Parents aren’t the only ones who are taking notice of these books in libraries across the country. Legislators are paying attention too. In Kentucky, according to the Lexington Herald Leader, a Senate bill “requiring Kentucky’s boards of education to adopt a complaint resolution policy for parents who allege that materials taught in school are harmful to minors is moving forward, with a Fayette County Public School employee expressing support.”
In Michigan, Republican State Representative Neil Friske (R-Charlevoix) introduced a bill that would require libraries to move books with “obscene” or “sexually explicit” content to a special restricted adults-only section only accessible to adults 18-years-old and older – and allow anyone to report a book they think is unsuitable for minors.

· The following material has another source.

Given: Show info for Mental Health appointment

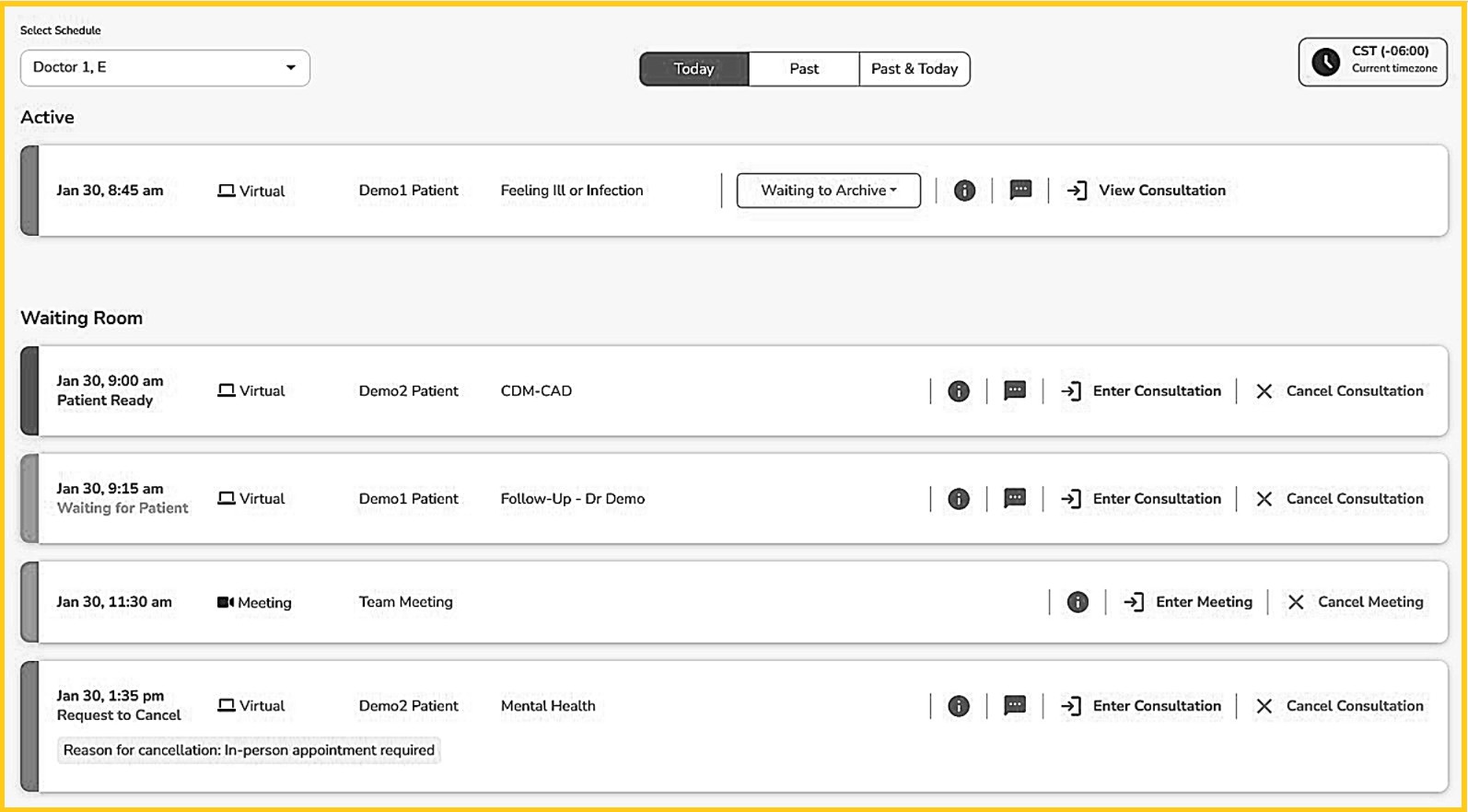Looking at the screenshot, I should [x=959, y=706].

Friske said about the bill, “My office has received an outpouring of calls from constituents who are angered at the content found in the children’s sections of their local libraries. This is a genuine concern for folks in my district, and my bill aims to keep children across the state safe.”
He continued, “This bill does not ban libraries from having specific books or genres of books, nor does it discriminate against any individuals. The bill simply places content containing things like pornographic images to an area of the library reserved specifically for adults. This is common sense legislation. It is crucial that the children of Michigan be protected everywhere they go – obscenity in front of minors is traumatic and should never be permitted.”
Also in Michigan, there is pushback against libraries offering inappropriate books to children in one county in Michigan. According to Bridge Michigan, Lapeer County Prosecutor John Miller is contemplating filing criminal charges against officials and employees of the Lapeer District Library if they don’t remove Gender Queer from the library.
Miller relayed to Bridge Michigan earlier this week that the illustrations in the book could rise to the level of “accosting, enticing or soliciting a child for immoral purposes” which is a felony punishable by up to four years in prison according to Michigan law.
Additionally, another Michigan law discusses the prohibition of the dissemination, exhibition and display of sexual explicit material to minors which includes materials that are “patently offensive to contemporary local community standards of adults as to what is suitable for minors.”
Amy Churchill, director at the Lapeer Library told Bridge Michigan, “He’s (Miller) trying to intimidate us…I am not hard to find…If Mr. Miller wishes to arrest me, I am in my office working for the patrons and staff of the Lapeer District Library Monday through Friday.”